Hartmann J, Gabram S, Jacobs L, Libby M
Department of Trauma and Emergency Services, Hartford Hospital, USA.
Acad Emerg Med. 1996 Dec;3(12):1136-9. doi: 10.1111/j.1553-2712.1996.tb03374.x.
To describe a model for an integrated multidisciplinary trauma service and to compare survival outcomes for patients resuscitated by either emergency medicine (EM) or surgical housestaff assigned to the trauma service.
A prospective observational study was performed using injured patients evaluated in the trauma room at Hartford Hospital from July 1 through December 31, 1995. Inclusion criteria included an ICD-9-CM code of 800 through 959.9 and any of the following: transfer from another hospital, admission to the intensive care unit, hospitalization for > or = 23 hours, survival probability of < or = 90%, or Abbreviated Injury Score of > or = 3. Patients were excluded for burns necessitating transfer to a burn unit for definitive care, and for missing data elements that prevented a patient from being analyzed by the TRISS method. Data elements included mechanism of injury, Injury Severity Score, Revised Trauma Score, probability of survival, age, gender, and whether an EM resident was team leader. Patients in the EM cohort (group 1) were compared with patients for whom a surgical resident was team leader (group 2) for all data elements and for hospital survival. TRISS analysis was performed to evaluate outcomes in comparison with national norms.
After exclusions, 609 patients were left for analysis. There were 141 (30%) resuscitated with an EM resident as team leader. No significant difference was found for matched variables between the groups. Both groups had good comparability with the Major Trauma Outcome Study (MTOS) database baseline, with M scores of 0.949 and 0.942, respectively. Outcomes for both groups also compared favorably with the MTOS norm for survival, with Z scores of 2.38 and 2.35 for groups 1 and 2.

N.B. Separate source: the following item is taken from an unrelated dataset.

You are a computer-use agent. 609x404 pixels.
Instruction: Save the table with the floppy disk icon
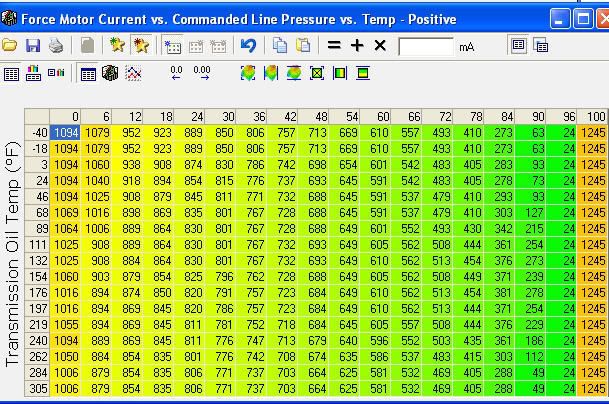(33, 46)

These results suggest that in this model of integrated EM/trauma service, equivalent survival outcomes occur whether EM or surgery housestaff act as team leaders.
描述一种综合多学科创伤服务模式,并比较由急诊医学(EM)或分配到创伤服务的外科住院医师进行复苏的患者的生存结局。
对1995年7月1日至12月31日在哈特福德医院创伤室评估的受伤患者进行前瞻性观察研究。纳入标准包括国际疾病分类第九版临床修订本(ICD - 9 - CM)编码800至959.9,以及以下任何一项:从另一家医院转来、入住重症监护病房、住院时间≥23小时、生存概率≤90%或简明损伤评分≥3。因需要转至烧伤科进行确定性治疗的烧伤患者以及因缺少数据元素而无法通过创伤和损伤严重度评分(TRISS)方法进行分析的患者被排除。数据元素包括损伤机制、损伤严重度评分、修订创伤评分、生存概率、年龄、性别以及急诊住院医师是否为组长。将急诊队列(第1组)中的患者与以外科住院医师为组长的患者(第2组)在所有数据元素和医院生存情况方面进行比较。进行TRISS分析以评估与全国标准相比的结局。
排除后,留下609例患者进行分析。其中141例(30%)由急诊住院医师作为组长进行复苏。两组之间匹配变量未发现显著差异。两组与重大创伤结局研究(MTOS)数据库基线的可比性都很好,M值分别为0.949和0.942。两组的结局与MTOS生存标准相比也都较好,第1组和第2组的Z值分别为2.38和2.35。
这些结果表明,在这种急诊医学/创伤综合服务模式中,无论是急诊还是外科住院医师担任组长,生存结局相当。